- _EXERCISE AIM_:
Lay out the material below as a Markdown table with the columns "Row" and "Text," starting at the line containing "This screenshot has height=924, width=1303." and running through the end of the material, skipping blank lines. Leave the pictures out.

** START DATA ENTRIES **

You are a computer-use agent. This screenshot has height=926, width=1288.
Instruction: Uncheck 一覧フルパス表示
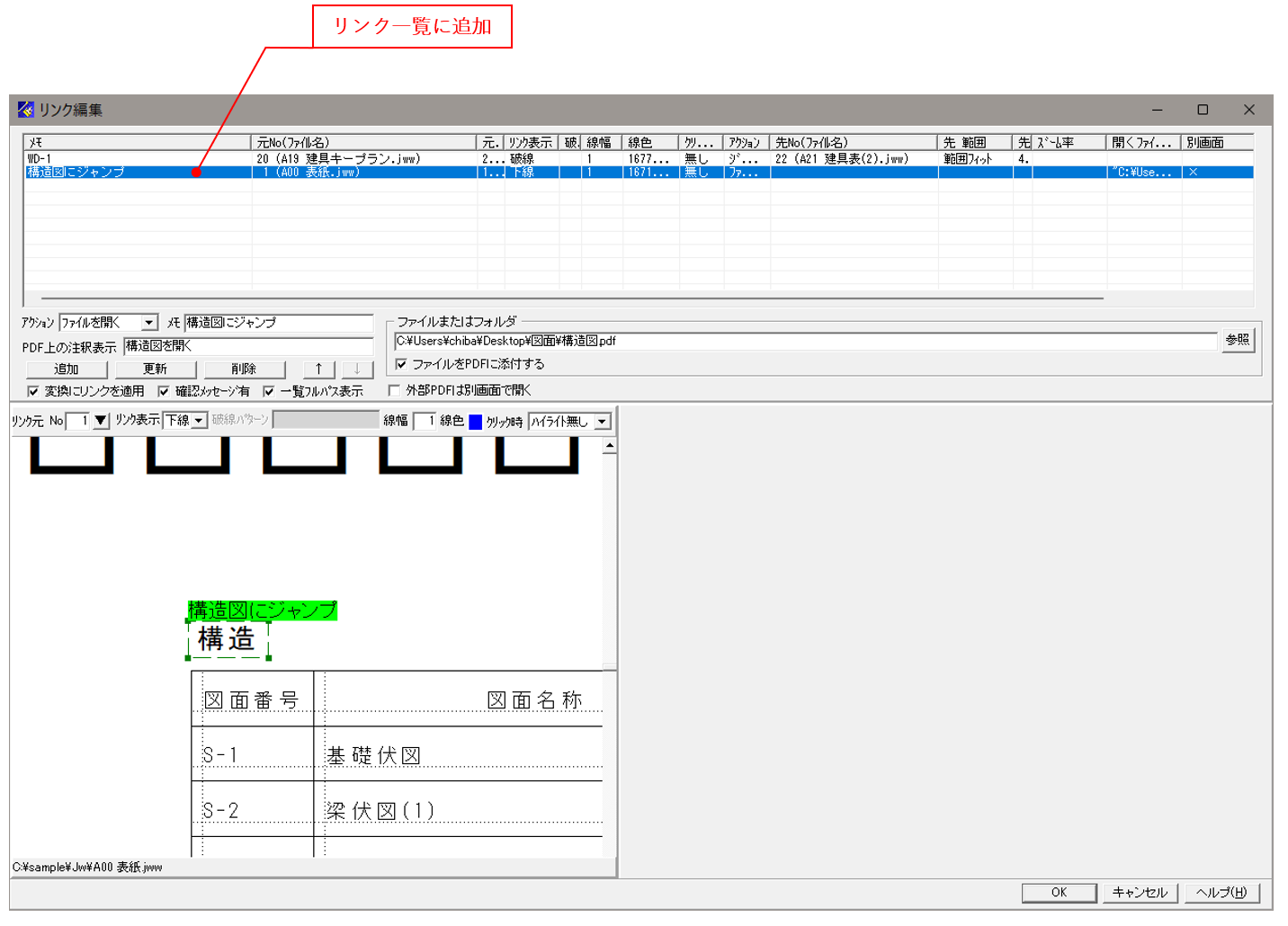tap(268, 389)
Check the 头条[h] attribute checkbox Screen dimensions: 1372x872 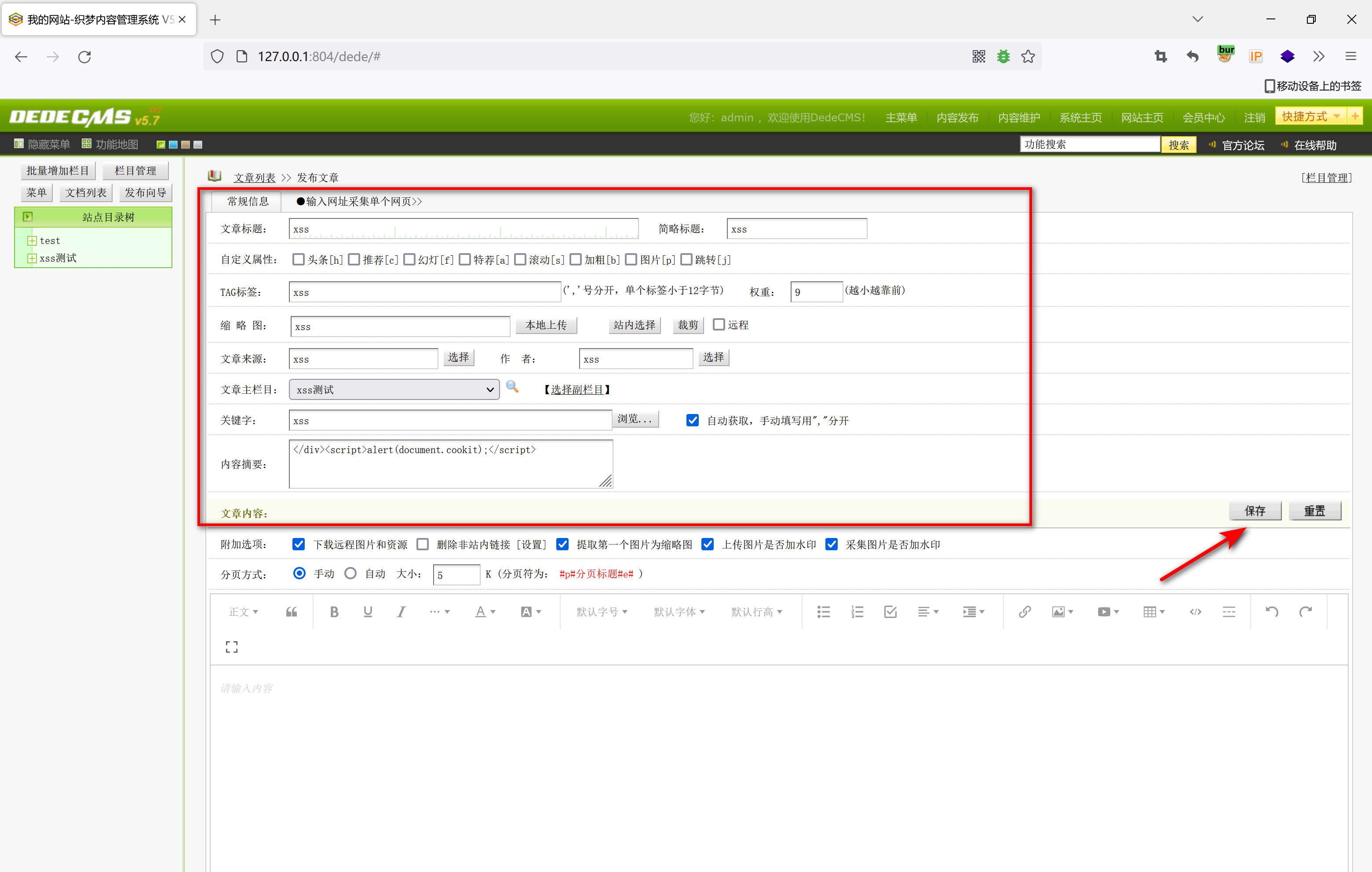pyautogui.click(x=298, y=260)
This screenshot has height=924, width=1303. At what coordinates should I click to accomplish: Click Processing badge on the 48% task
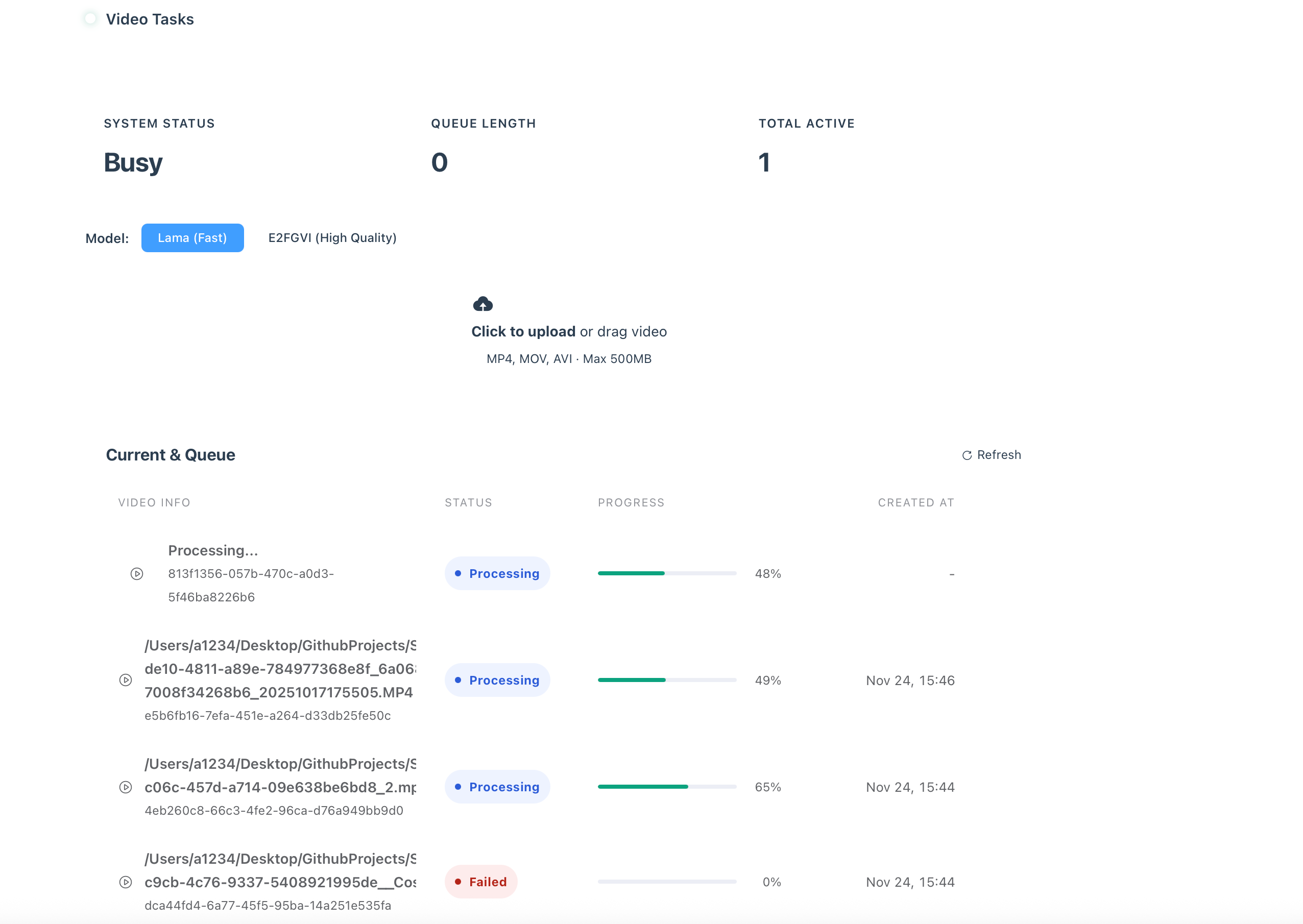tap(497, 573)
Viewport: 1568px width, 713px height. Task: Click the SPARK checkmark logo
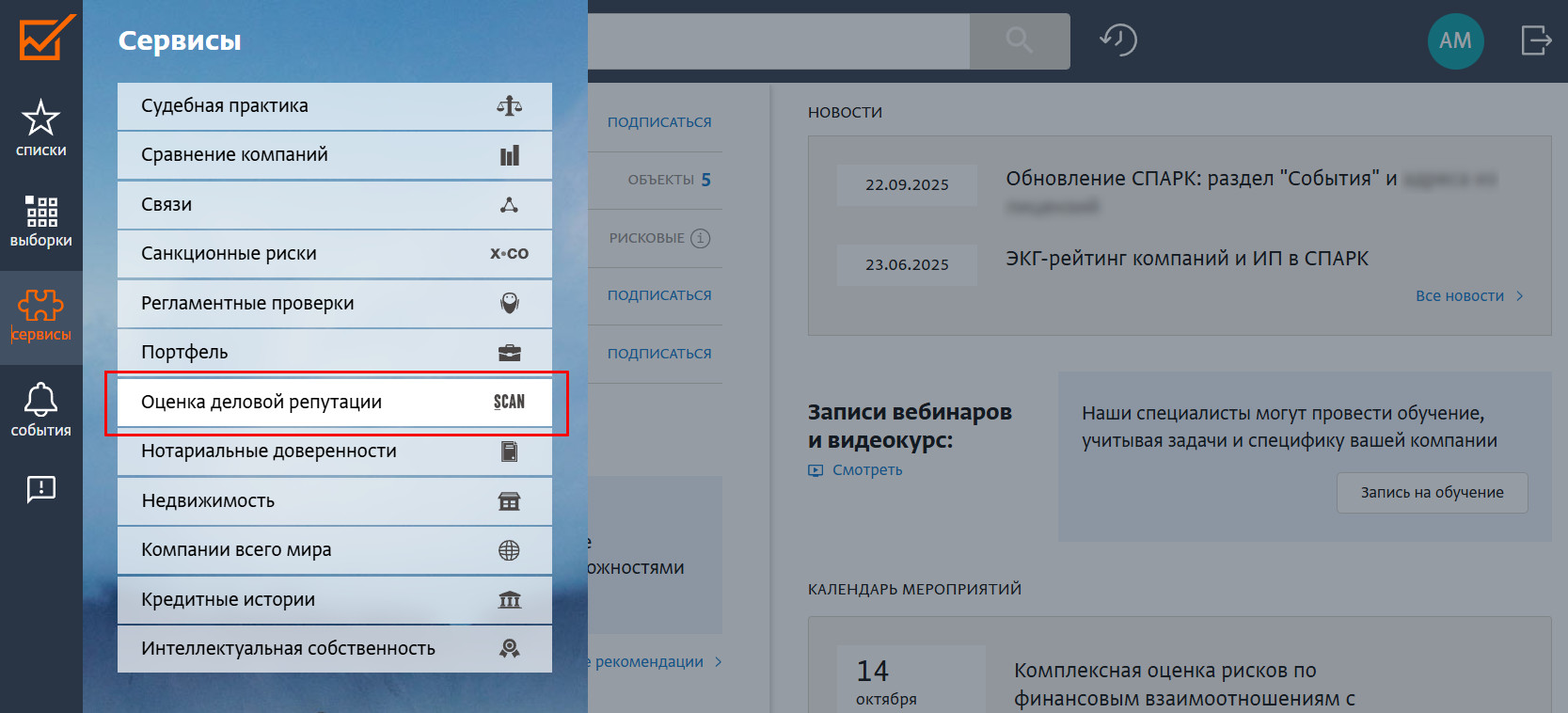(46, 38)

** END DATA ENTRIES **

- _FULL ANSWER_:
| Row | Text |
|---|---|
| 1 | This screenshot has height=924, width=1303. At what coordinates should I click to accomplish: Click Processing badge on the 48% task |
| 2 | tap(497, 573) |
| 3 | Viewport: 1568px width, 713px height. Task: Click the SPARK checkmark logo |
| 4 | (46, 38) |